PROBLEM REQUIREMENTS →
Starting at the line that contains "The image size", transcribe every remaining line of the data below exactly, and omit all pictures.

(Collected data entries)
⟨

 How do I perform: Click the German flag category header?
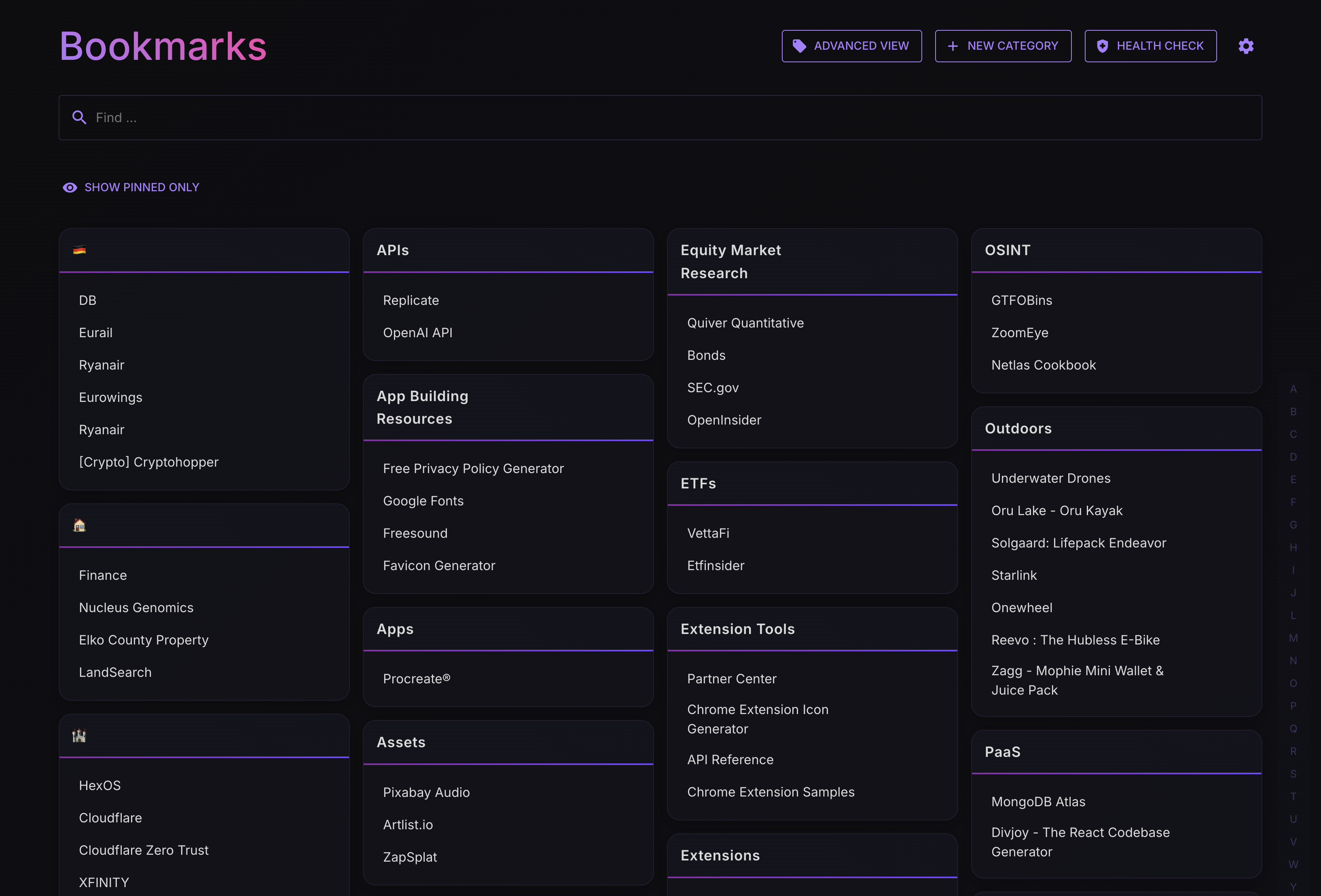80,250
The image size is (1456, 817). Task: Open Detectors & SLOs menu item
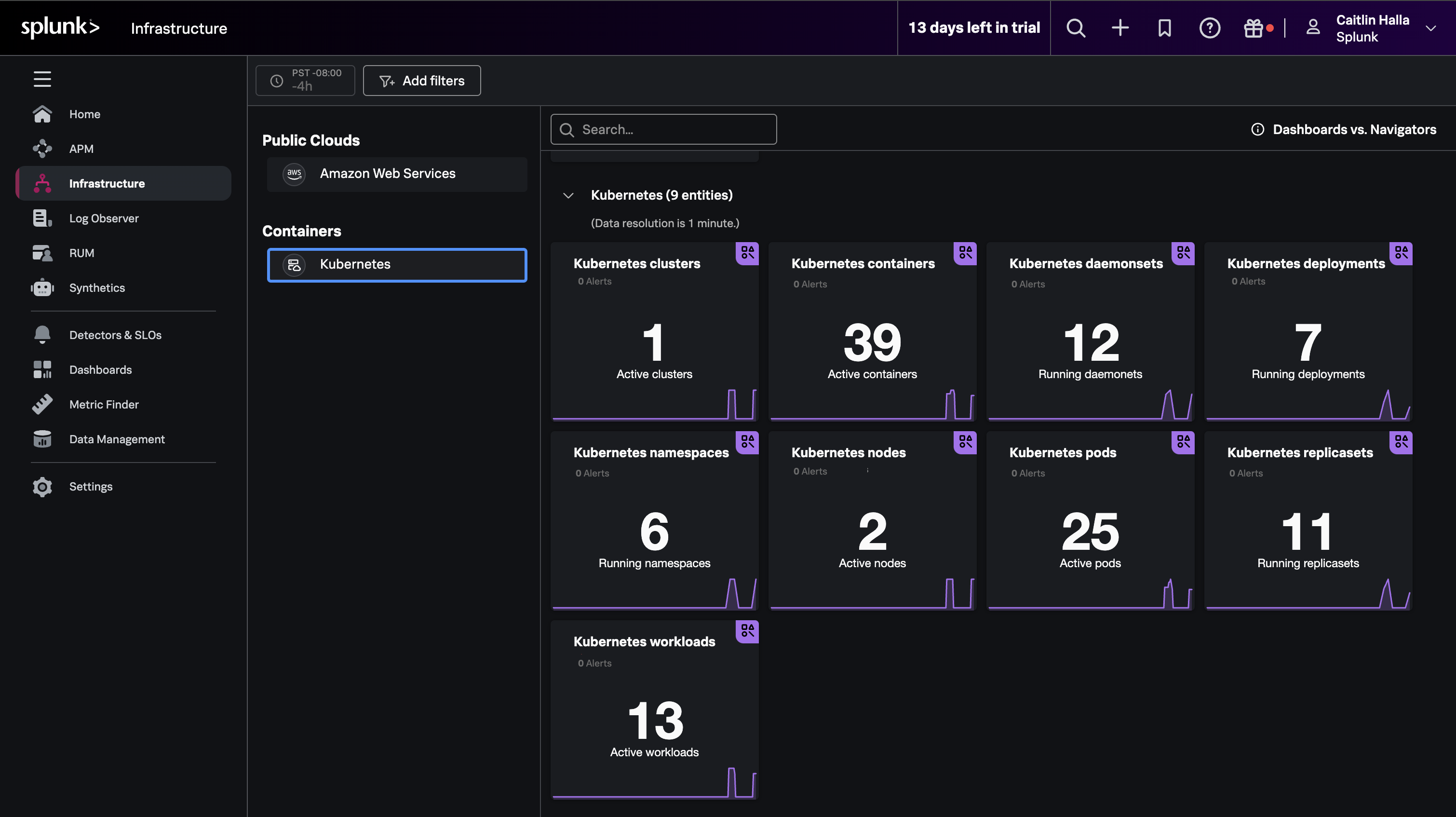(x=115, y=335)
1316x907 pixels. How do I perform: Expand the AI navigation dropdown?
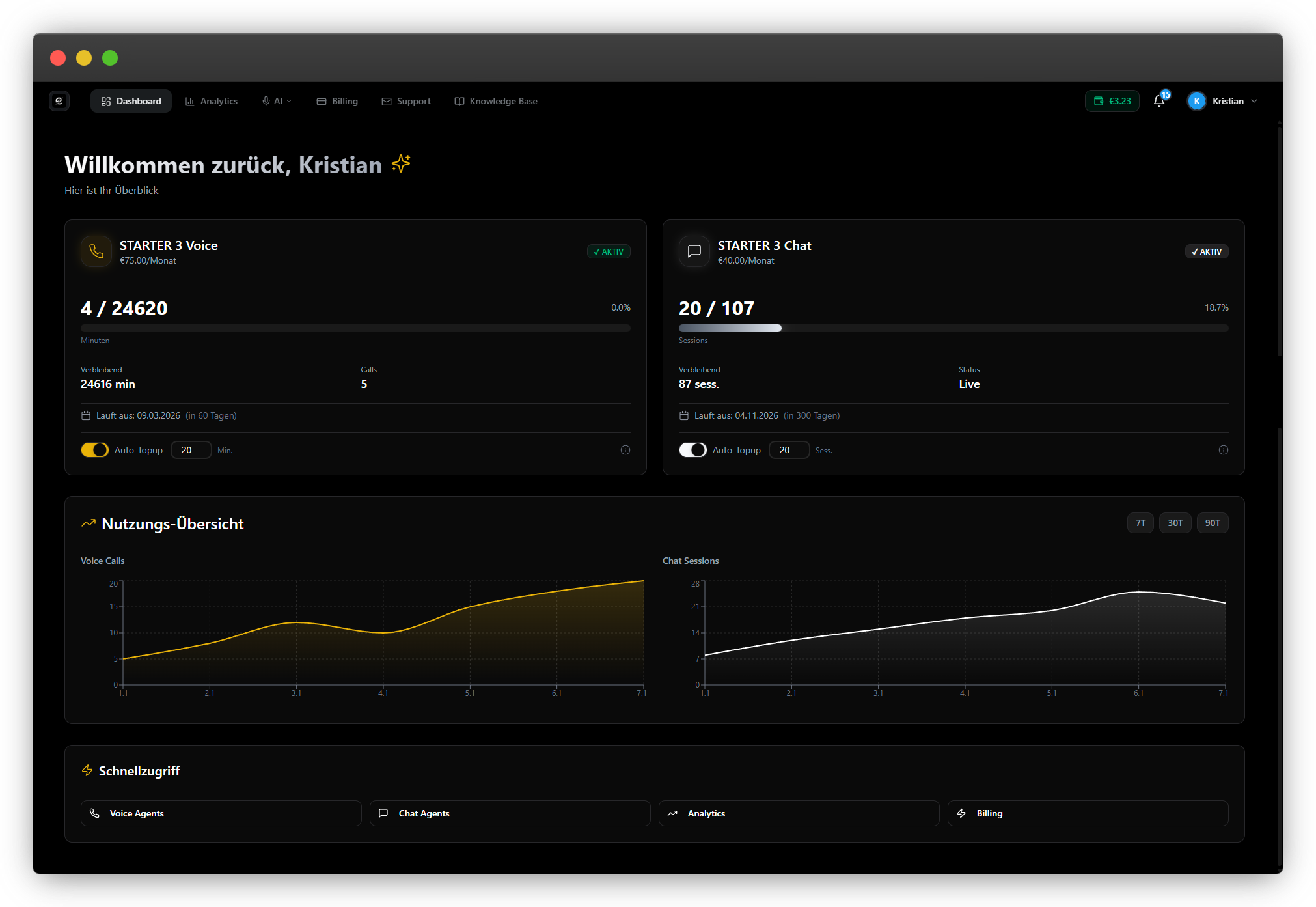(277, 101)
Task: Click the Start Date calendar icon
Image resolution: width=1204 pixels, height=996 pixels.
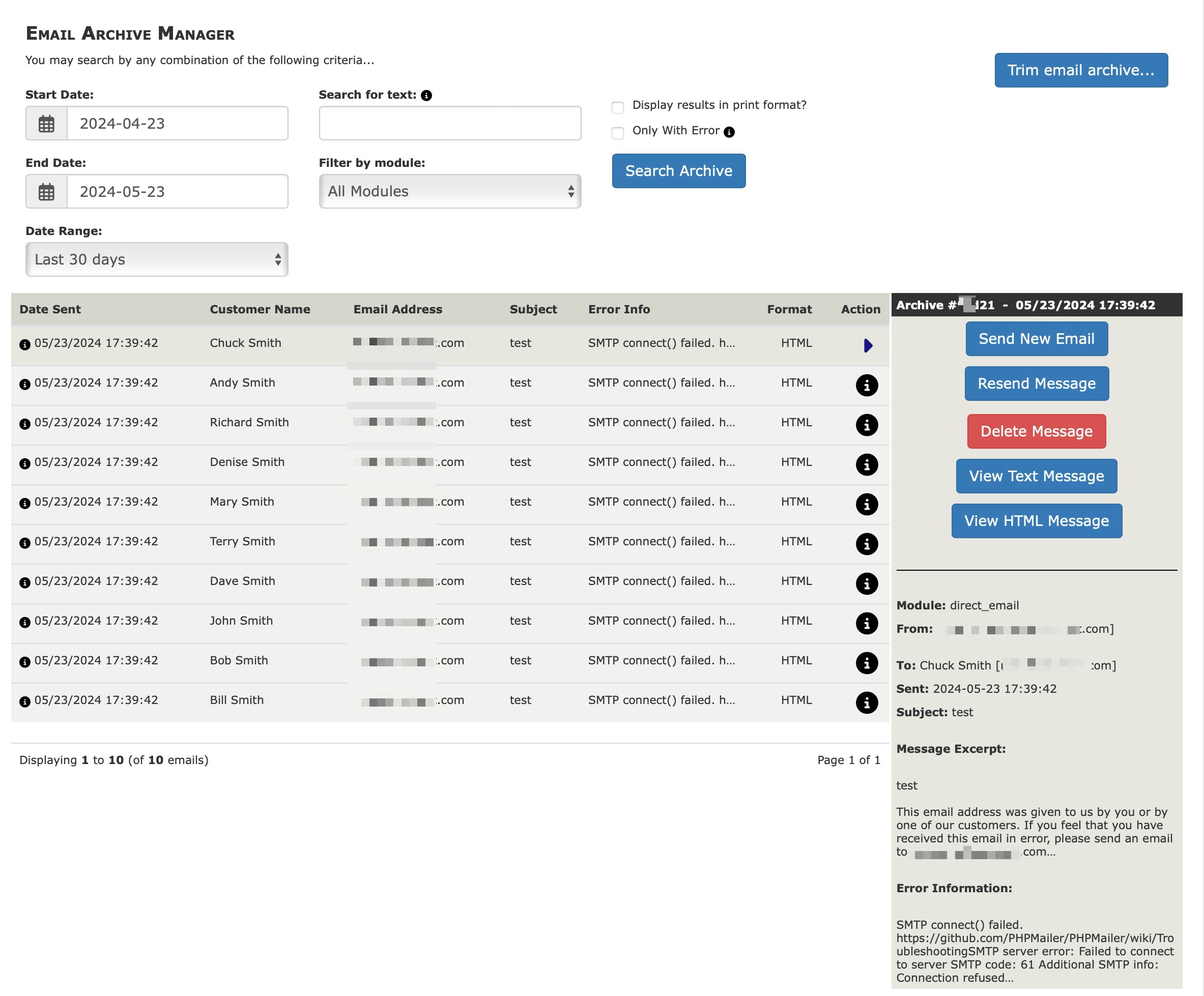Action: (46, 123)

⟩

SOLUTION TO THIS EXERCISE →
The image size is (1456, 817). Task: Open Detectors & SLOs menu item
(x=115, y=335)
1316x907 pixels. How do I perform: Expand the AI navigation dropdown?
(277, 101)
Task: Click the Start Date calendar icon
Image resolution: width=1204 pixels, height=996 pixels.
Action: (46, 123)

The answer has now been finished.